Zonal pressure diagnostics (ZPD) have been around for a while. Here is a brief description of ZPD from the website redcalc.com: “Formerly known as the ‘Blasnik methods’ in a nod to their main inventor, zone pressure diagnostics has become an established tool for diagnosing indirect air leakage paths in houses since its introduction to the U.S. weatherization community around 1990. In cases where air must pass through at least two barriers to leak into or out of a house, ZPD are a way to use measured pressures to infer the location and size of air leakage paths.”

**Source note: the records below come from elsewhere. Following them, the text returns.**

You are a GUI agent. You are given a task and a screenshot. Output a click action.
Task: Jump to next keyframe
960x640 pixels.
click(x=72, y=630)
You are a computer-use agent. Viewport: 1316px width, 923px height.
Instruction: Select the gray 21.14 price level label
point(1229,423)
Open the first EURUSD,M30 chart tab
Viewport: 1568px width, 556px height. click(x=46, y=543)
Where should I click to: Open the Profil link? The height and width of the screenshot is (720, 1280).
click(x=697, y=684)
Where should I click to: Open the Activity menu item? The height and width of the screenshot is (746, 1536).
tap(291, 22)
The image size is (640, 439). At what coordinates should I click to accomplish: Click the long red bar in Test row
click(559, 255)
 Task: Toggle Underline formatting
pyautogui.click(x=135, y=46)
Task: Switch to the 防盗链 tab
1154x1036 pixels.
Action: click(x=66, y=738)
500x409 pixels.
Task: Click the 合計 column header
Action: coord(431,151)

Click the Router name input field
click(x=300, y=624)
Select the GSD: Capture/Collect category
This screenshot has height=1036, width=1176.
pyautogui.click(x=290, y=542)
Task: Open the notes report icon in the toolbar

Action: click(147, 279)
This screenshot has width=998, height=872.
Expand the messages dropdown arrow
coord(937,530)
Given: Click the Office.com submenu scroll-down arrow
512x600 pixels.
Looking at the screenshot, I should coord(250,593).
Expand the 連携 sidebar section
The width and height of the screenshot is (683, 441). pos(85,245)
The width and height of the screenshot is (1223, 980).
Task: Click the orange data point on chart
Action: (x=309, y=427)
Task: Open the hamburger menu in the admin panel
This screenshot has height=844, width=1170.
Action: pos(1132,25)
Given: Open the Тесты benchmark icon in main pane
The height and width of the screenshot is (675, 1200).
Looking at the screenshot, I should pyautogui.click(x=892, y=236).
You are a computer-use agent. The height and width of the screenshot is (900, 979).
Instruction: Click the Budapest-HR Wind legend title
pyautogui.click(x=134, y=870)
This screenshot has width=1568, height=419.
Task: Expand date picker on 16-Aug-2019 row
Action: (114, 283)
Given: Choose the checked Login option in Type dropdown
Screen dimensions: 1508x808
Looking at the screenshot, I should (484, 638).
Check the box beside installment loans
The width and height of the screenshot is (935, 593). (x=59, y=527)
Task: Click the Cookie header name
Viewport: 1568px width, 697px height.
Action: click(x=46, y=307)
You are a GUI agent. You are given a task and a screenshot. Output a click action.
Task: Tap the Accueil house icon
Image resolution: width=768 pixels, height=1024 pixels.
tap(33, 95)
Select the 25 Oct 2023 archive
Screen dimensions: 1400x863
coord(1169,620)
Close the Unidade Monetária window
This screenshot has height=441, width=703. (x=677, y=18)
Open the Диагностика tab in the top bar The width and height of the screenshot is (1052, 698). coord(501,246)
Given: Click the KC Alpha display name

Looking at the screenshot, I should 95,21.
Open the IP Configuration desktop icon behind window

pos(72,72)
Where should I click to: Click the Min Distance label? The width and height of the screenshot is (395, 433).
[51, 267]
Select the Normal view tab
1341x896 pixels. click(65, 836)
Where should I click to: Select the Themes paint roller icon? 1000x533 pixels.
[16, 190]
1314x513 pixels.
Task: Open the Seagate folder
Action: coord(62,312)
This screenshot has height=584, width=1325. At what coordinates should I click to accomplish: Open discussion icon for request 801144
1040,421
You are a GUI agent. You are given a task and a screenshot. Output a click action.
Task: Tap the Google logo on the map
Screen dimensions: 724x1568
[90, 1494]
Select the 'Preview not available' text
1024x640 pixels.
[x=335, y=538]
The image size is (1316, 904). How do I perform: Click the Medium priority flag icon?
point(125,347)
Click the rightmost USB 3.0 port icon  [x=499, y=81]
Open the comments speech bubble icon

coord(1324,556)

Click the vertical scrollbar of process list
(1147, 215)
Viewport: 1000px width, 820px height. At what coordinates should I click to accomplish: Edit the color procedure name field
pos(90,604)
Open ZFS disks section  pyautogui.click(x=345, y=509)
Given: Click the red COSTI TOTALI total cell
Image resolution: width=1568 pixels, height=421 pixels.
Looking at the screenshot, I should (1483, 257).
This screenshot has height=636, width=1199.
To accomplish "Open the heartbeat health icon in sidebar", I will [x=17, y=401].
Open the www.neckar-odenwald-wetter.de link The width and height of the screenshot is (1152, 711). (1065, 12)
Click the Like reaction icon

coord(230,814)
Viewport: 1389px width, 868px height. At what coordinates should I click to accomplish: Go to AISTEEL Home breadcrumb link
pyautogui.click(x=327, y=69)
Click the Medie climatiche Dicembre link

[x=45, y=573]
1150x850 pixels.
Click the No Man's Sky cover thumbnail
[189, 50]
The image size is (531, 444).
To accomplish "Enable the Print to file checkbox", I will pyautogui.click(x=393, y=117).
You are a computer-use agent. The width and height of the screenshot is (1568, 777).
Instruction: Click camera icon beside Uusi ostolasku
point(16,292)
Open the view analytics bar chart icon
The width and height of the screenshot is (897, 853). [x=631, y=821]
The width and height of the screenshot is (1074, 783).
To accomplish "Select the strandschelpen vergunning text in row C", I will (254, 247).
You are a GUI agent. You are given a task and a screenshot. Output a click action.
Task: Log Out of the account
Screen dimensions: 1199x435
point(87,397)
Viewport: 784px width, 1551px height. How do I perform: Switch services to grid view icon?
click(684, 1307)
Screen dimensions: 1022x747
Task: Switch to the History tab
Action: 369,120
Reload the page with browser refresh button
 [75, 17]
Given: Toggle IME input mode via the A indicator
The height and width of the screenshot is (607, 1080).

There is also this description from The Energy Conservatory taken from the operation manual of an older blower door: “Diagnostic procedures have been developed over the past decade to analyze series leakage. ZPD are widely used by weatherization professionals to prioritize air-sealing efforts in houses by estimating the amount of air leakage from attached zones (e.g., attics, crawlspaces, garages, and basements). ZPD techniques typically combine blower door airtightness test results with zone pressure measurements made both before and after an opening or hole has been added to one surface of the zone being tested.”

How we are misrepresenting ZPD

We are, by and large, misusing ZPD to estimate how leaky a room can be. When we use a blower door, the pressure in the envelope can be driven and maintained at an industry-standard -50 Pascals (Pa). That is a safe pressure differential between indoors and outside that we can use to cancel out the effects of wind and stack effect on a structure.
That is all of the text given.